- Born: Richard Ashby Robison January 10, 1933 Fillmore, Utah, U.S.
- Died: April 24, 2026 (aged 93) Overland Park, Kansas, U.S.
- Education: Brigham Young University University of Texas at Austin
- Occupation: Paleontologist
- Spouse(s): Joleen Ashman ​ ​(m. 1953; died. 1994)​ Mary Meitl Pfortmiller ​ ​(m. 1996)​

= Richard A. Robison =

American paleontologist (1933–2026)

Richard Ashby Robison (January 10, 1933 – April 24, 2026) was an American paleontologist.

== Life and career ==
Robison was born in Fillmore, Utah, the son of Aaron Wayne Robison and Fern Ashby. He attended Brigham Young University, earning his BS degree in 1957 and his MS degree in 1958. He also attended the University of Texas at Austin, earning his PhD degree in geology in 1962.

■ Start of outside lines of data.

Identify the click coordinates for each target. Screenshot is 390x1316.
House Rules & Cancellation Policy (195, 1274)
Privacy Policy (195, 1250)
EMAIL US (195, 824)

Robison served as a professor in the department of geology at the University of Kansas from 1974 to 1998. During his years as a professor, in 1974, he was named the Gulf-Hedberg Distinguished Professor of Geology.

== Personal life and death ==
Robison was married twice. In 1953, he married Joleen Ashman. Their marriage lasted until her death in 1994. After the death of his first wife, he then married Mary Meitl Pfortmiller in 1996. His second marriage lasted until his death in 2026.

Robison died in Overland Park, Kansas on April 24, 2026, at the age of 93.